Samedi 19 Octobre 2024

Une délégation de l’Organisation Maritime Internationale (OMI), effectuant une mission en Mauritanie actuellement, a visité le Port Autonome de Nouakchott, dit Port de l’Amitié (PANPA), ce jeudi 17 octobre 2024.


L’Organisation Maritime Internationale (OMI) est « une institution spécialisée des Nations Unies, chargée d’assurer la sécurité et la sûreté des transports maritimes et de prévenir la pollution ».
Dans le cadre de cette visite, les  4 membres de la  délégation de l’OMI ont suivi la présentation d’un documentaire sur la position géographique stratégique du Port Autonome de Nouakchott, dit Port de l’Amitié (PANPA), aux portes de l’Europe, en Face des Amérique, dans une zone charnière entre le Maghreb et l’espace de la Communauté Economique des Etats de l’Afrique de l’Ouest(CEDEAO), et le caractère vitale de l’infrastructure pour l’économie et l’approvisionnement commercial de toutes les régions de l’intérieur de la Mauritanie, avec de nouvelles ambitions de  conquête de l’inter land sahélien, à l’image du marché malien.

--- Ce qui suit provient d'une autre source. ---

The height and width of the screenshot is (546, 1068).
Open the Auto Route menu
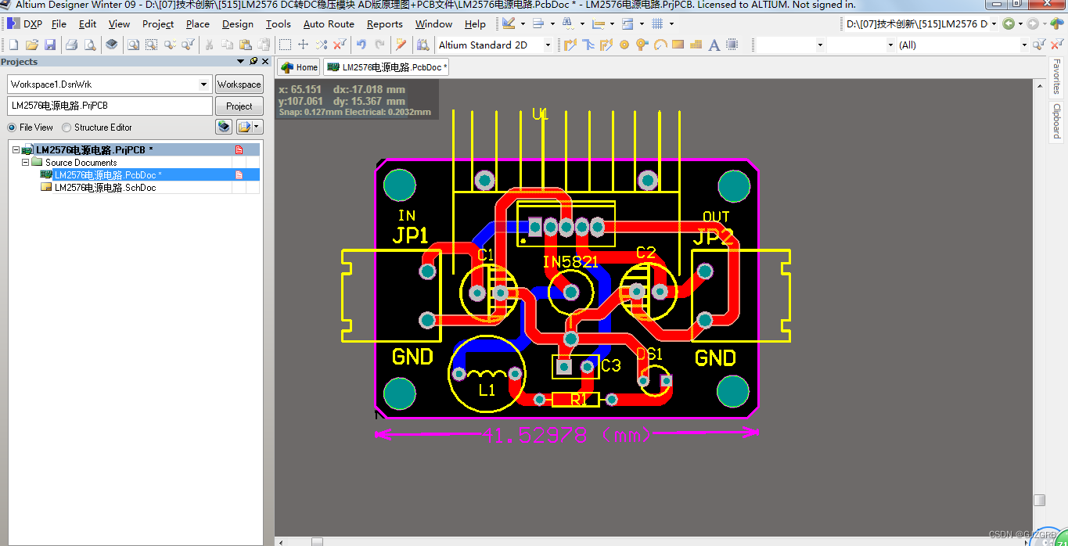[x=329, y=24]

 Ce documentaire a été présenté sous la houlette du directeur commercial du port, Mr Ahmed Mohamed, en présence de tous ses collègues, des autres directions du PANPA.
 L’exercice a permis d’exposer les différents services offerts par le port, son rôle de premier plan  pour l’économie nationale et sa fonction  vitale dans le cadre des échanges commerciaux de la Mauritanie.
La projection du film a été suivie d’une visite de terrain, permettant la découverte du fonctionnement des différents services portuaires, rattachés à   un outil commercial et industriel incontournable pour le développement de la Mauritanie.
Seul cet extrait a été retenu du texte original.